§ ENTRIES SHOWN:
****************

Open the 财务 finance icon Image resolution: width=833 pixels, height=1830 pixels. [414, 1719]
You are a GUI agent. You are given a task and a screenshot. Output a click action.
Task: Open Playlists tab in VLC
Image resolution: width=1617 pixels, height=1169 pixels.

****************

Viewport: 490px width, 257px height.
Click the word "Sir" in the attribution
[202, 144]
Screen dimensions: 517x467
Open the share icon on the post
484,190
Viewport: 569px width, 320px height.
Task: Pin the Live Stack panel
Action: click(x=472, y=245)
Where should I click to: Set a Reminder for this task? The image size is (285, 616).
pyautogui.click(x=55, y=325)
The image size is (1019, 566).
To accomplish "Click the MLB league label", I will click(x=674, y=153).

****************

§ EXERCISE:
In the listing above, find the line containing "Open the share icon on the post" and the line containing "The image size is (1019, 566).". Output them and every line between, exactly, and nothing else.

§ EXERCISE RESPONSE:
Open the share icon on the post
484,190
Viewport: 569px width, 320px height.
Task: Pin the Live Stack panel
Action: click(x=472, y=245)
Where should I click to: Set a Reminder for this task? The image size is (285, 616).
pyautogui.click(x=55, y=325)
The image size is (1019, 566).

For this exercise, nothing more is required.